The paper tackles the lack of uncertainty estimation in Gaussian Splatting for novel-view synthesis by introducing Stochastic Gaussian Splatting, which integrates variational inference and a new loss term to optimize uncertainty prediction, achieving improved image rendering quality and uncertainty accuracy on the LLFF dataset.
We present Stochastic Gaussian Splatting (SGS): the first framework for uncertainty estimation using Gaussian Splatting (GS). GS recently advanced the novel-view synthesis field by achieving impressive reconstruction quality at a fraction of the computational cost of Neural Radiance Fields (NeRF). However, contrary to the latter, it still lacks the ability to provide information about the confidence associated with their outputs.
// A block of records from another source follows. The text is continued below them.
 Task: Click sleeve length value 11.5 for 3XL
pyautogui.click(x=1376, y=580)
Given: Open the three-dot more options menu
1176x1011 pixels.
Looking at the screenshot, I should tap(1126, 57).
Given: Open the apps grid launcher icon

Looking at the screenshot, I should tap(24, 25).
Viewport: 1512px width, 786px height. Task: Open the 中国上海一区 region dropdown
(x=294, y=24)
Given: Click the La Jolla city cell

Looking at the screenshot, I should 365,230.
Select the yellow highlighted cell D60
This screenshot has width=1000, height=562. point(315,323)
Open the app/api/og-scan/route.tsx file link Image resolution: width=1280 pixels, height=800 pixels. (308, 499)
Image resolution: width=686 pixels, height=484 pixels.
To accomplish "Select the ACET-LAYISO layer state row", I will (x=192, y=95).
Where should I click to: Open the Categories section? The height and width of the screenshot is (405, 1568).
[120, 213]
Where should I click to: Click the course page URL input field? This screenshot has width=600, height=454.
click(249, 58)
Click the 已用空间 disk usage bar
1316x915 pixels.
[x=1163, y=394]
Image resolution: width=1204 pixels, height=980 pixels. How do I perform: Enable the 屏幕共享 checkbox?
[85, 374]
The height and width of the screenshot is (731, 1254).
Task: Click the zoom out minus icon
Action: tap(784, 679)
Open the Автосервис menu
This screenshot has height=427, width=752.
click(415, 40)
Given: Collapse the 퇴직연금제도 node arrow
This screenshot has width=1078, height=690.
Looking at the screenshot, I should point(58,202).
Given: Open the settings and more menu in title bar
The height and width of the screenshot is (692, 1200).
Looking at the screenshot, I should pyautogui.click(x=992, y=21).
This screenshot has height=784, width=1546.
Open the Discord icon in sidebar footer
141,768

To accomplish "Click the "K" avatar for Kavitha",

To address this limitation, in this paper, we introduce a Variational Inference-based approach that seamlessly integrates uncertainty prediction into the common rendering pipeline of GS. Additionally, we introduce the Area Under Sparsification Error (AUSE) as a new term in the loss function, enabling optimization of uncertainty estimation alongside image reconstruction. Experimental results on the LLFF dataset demonstrate that our method outperforms existing approaches in terms of both image rendering quality and uncertainty estimation accuracy. Overall, our framework equips practitioners with valuable insights into the reliability of synthesized views, facilitating safer decision-making in real-world applications.